Alleinerziehende und entsprechend die Justizministerin führen „gute Gründe“ an, warum sie eine Gleichstellung nichtehelicher Kinder und deren Vätern ab Geburt ablehnen. Immer wieder genannt werden: Alkohol, Gewalt, eine „hoch strittige“ Trennung – wozu bekanntlich zwei Elternteile gehören. „Im Ergebnis fordern die Alleinerziehenden, der Vater soll zahlen, die Mutter bestimmt, ob er sein Kind sieht oder nicht. Er ist rechtlos gegenüber dem eigenen Kind“, kritisiert ISUV-Pressesprecher Josef Linsler. Als weiterer Ablehnungsgrund wird von Alleinerziehenden genannt, wenn Eltern sich wenig oder nur kurz kennen. „Sollte nicht gerade da im Sinne des Kindeswohls gemeinsame Elternschaft durch ein gemeinsames Sorgerecht gefördert werden? Gefördert wird faktisch jetzt, Mutti kann sich verweigern, Betreuungs- und Kindesunterhalt fließt in jedem Fall. Sie kann das Kind symbiotisch an sich binden, ständig den Wohnort wechseln, bis der Vater oder das Kind resigniert. Wir kennen genügend solche Beispiele“, kritisiert Linsler. Ja, dann gibt es noch die „guten Gründe aus der Schmuddelecke“: Vergewaltigung und Gefahr von sexuellem Missbrauch. „Das ist unakzeptabel, damit werden Väter nichtehelicher Kinder unter Generalverdacht gestellt. Damit lassen sich schnell und leicht Verfahren anzetteln, denn Familiengerichte reagieren da zu Recht sehr schnell. Allerdings sind Familiengerichte heute besser disponiert als in den achtziger Jahren Missbrauch mit dem Missbrauch zu erkennen“, stellt Linsler fest.

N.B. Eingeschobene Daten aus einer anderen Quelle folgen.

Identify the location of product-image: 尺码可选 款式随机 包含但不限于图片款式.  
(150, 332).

Weiterhin Defizite nach der Teilreform von 2013

Seit der halbherzigen Reform des Sorgerechts für nichteheliche Kinder 2013 haben Väter theoretisch bessere Chancen als vorher das gemeinsame Sorgerecht zu erhalten. Allerdings müssen sie es beantragen und die Mutter muss damit einverstanden sein. „Ist die Beziehung intakt, wird oft versäumt einen entsprechenden Antrag zu stellen. Es gilt das Motto, es läuft auch ohne Antrag, warum den Amtsschimmel reiten und damit eine möglicherweise unangenehme Diskussion mit der Mutter anzetteln. Vielen Vätern wird das Versäumnis erst bei der Trennung bewusst“, stellt ISUV-Vorsitzender und Rechtsanwalt Klaus Zimmer fest.

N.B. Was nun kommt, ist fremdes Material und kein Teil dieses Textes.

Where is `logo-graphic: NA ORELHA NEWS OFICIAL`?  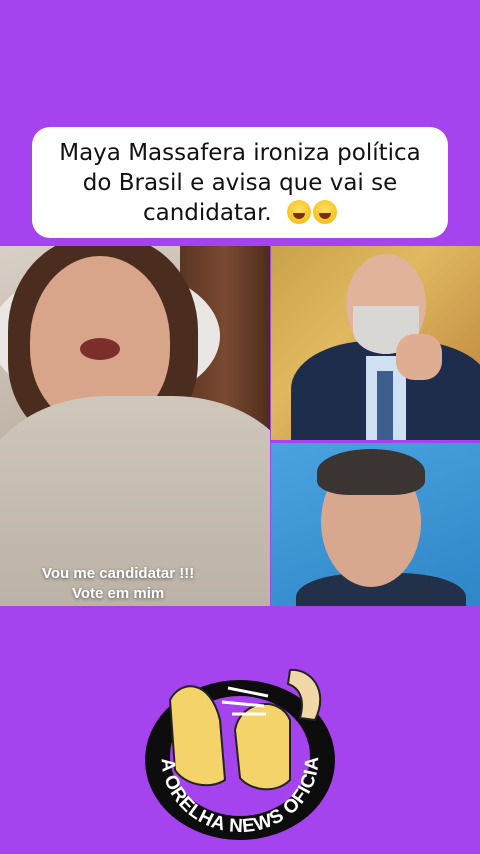 logo-graphic: NA ORELHA NEWS OFICIAL is located at coordinates (234, 742).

Die Reform von 2013 war zwar ein Fortschritt zum Status davor, wo nichteheliche Väter gleichsam rechtlos gegenüber den eigenen Kindern gestellt waren. Dennoch sind weiterhin Verheiratete und nicht verheiratete Väter und deren Kinder nicht gleichgestellt. Artikel 6 des Grundgesetzes verlangt für eheliche und nichteheliche Kinder die gleichen Bedingungen. Ein Rechtsvergleich mit anderen EU-Staaten zeigt, dass dort eheliche und nichteheliche Kinder gleichgestellt sind. So ist beispielsweise im französischen Recht grundsätzlich nur von „Eltern“ die Rede, verheiratet oder nicht verheiratet spielt keine Rolle.

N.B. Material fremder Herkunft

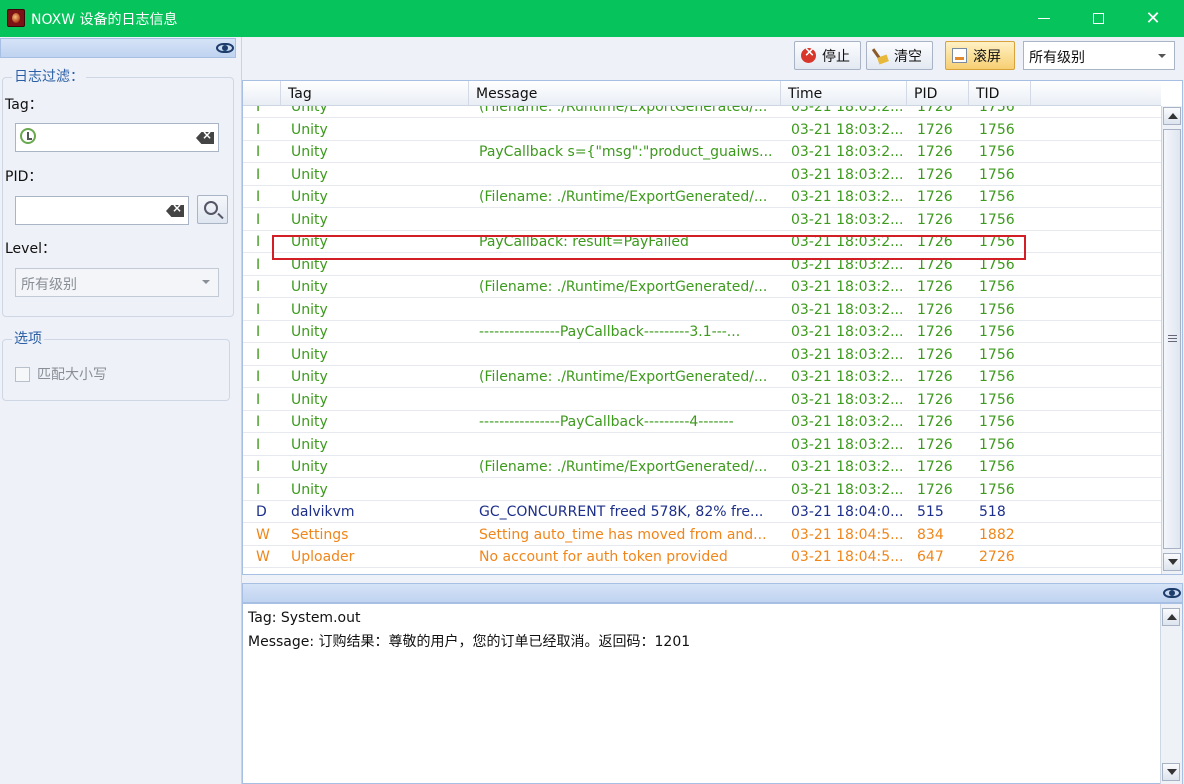  I want to click on tid-cell: 1882, so click(997, 534).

Zimmer möchte auch die Frage geklärt wissen: „Was passiert, wenn die sorgeberechtigte Mutter ausfällt? Wir fordern, dass dann dem Vater das alleinige Sorgerecht übertragen wird, wenn dies dem Wohl des Kindes nicht widerspricht. Für diese Situation gilt es Vorsorge zu treffen durch Förderung der gemeinsamen Elternschaft trotz Trennung.“

In der Praxis hat sich nach der Teilreform gezeigt, auch wenn nichteheliche Väter mitbetreuen, ein enges Verhältnis zum Kind haben, sträuben sich nicht wenige Mütter dagegen, dass der Vater auch entsprechend die gemeinsame elterliche Sorge bekommt. Die Motive für dieses Verhalten sind teilweise die Angst Macht mit dem Vater teilen zu müssen, nicht mehr allein alles bestimmen zu können. Massiv unterstützt werden sie dabei von manchen Jugendämtern.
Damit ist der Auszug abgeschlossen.